Try our simple tips for making sure you have a relaxed and contented doggy every day
Making sure your dog is happy and healthy is one of the most important aspects of being a responsible pet owner. Keeping your furry friend feeling paw-sitive is all about spending quality time together and giving them plenty of love, attention and mental stimulation. While different breeds will have different needs, we’ve put together some proven tips for upping your dog’s happiness quotient.
1. Praise your pet for good behaviour
Maintaining a positive relationship with your dog is key to their happiness. Praise – both verbal and physical – is one of the best ways to show how much you appreciate them, and is crucial in positive reinforcement training. Dogs are sociable by nature and enjoy interaction.
A good bond with their owner, backed up with praise and rewards, always leads to better obedience than fear of shouting or punishment. Sometimes, people fall out of the habit of praising their dog after they’ve passed the puppy-training stage but it's important to keep it up so that your bond with your pet stays super-strong.

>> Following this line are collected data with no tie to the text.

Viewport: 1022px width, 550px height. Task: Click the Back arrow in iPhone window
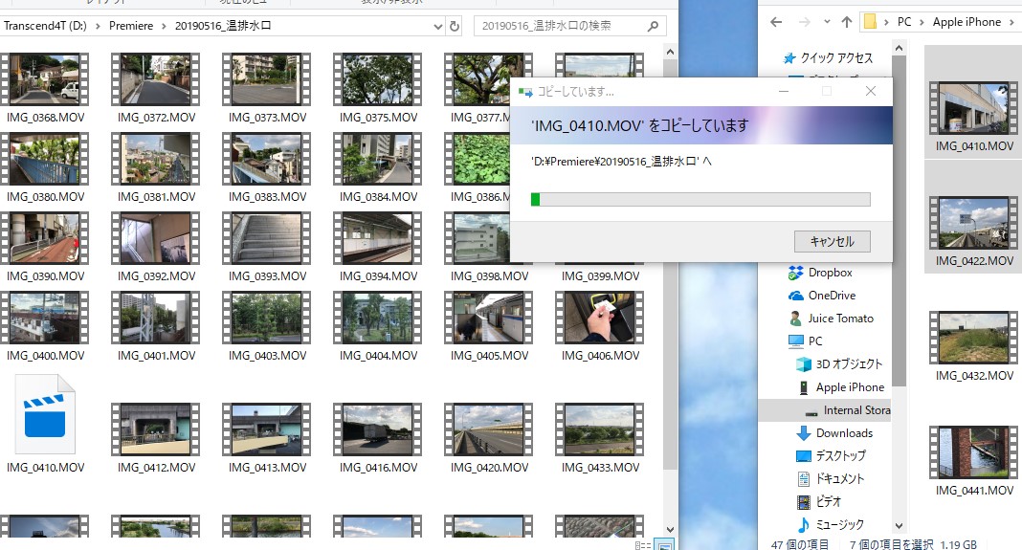click(776, 22)

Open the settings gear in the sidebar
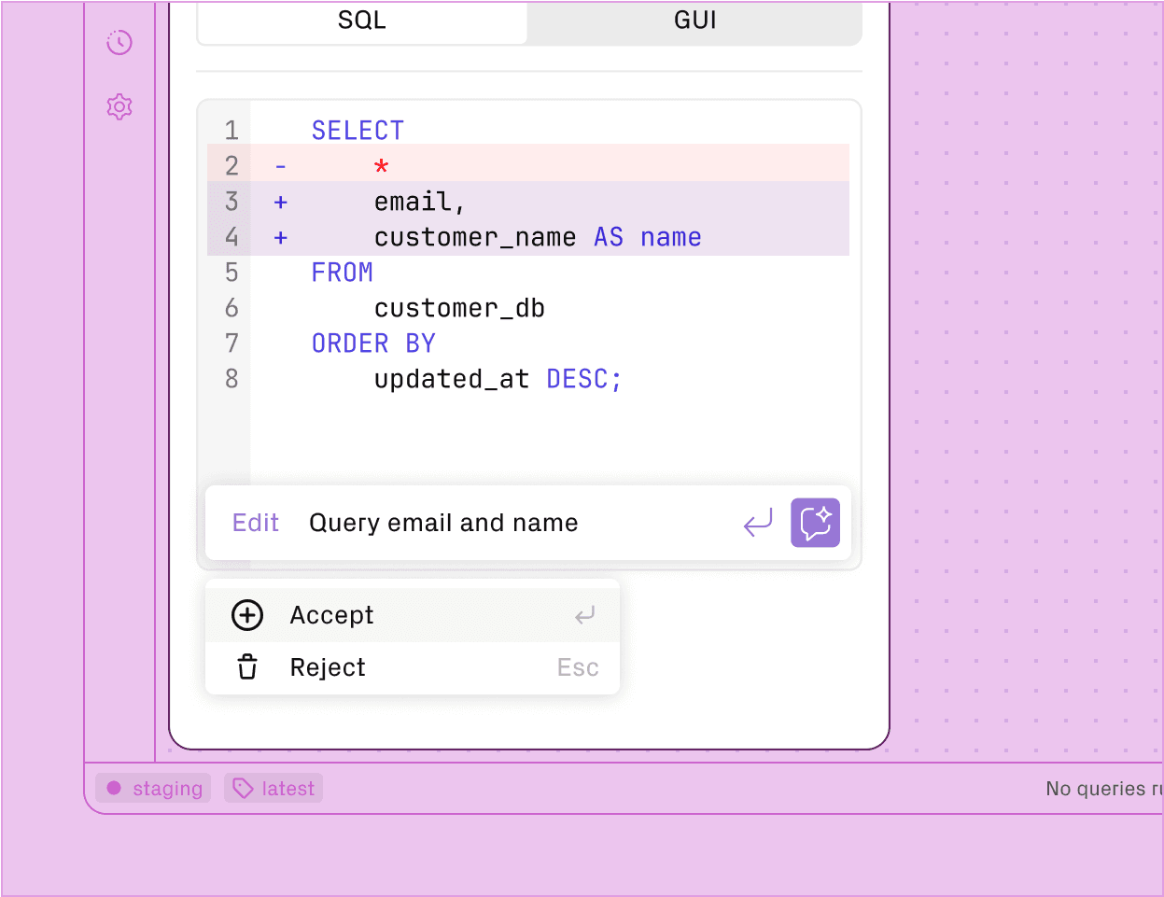[119, 106]
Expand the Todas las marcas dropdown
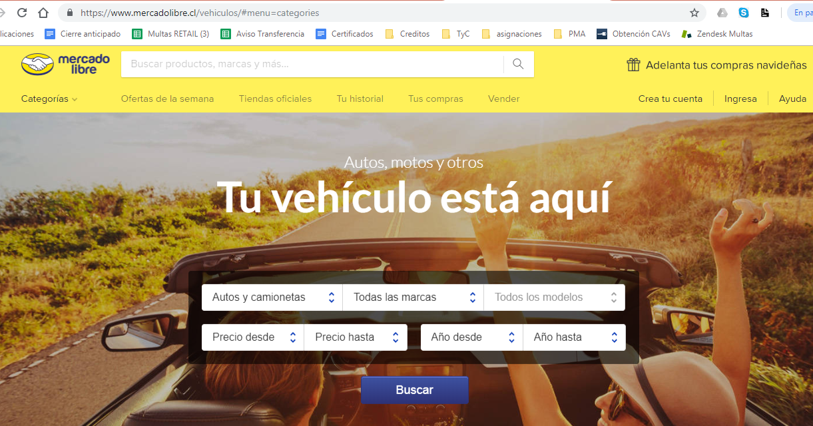Image resolution: width=813 pixels, height=426 pixels. [413, 297]
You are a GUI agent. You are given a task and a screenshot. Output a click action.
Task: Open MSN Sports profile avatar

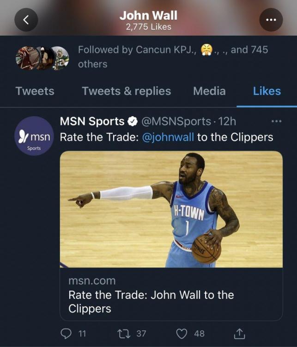[x=34, y=137]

2. Change up your daily exercise routine
Walks are good for both your dog’s physical health and emotional wellbeing. Not only will it help them meet their natural exercise needs, but it’s also the perfect time for bonding. Visiting new parks, woods or beaches, or going on country walks, will help mix up your routine and provide lots of mental stimulation, as well as giving their paws a rest from concrete pavements.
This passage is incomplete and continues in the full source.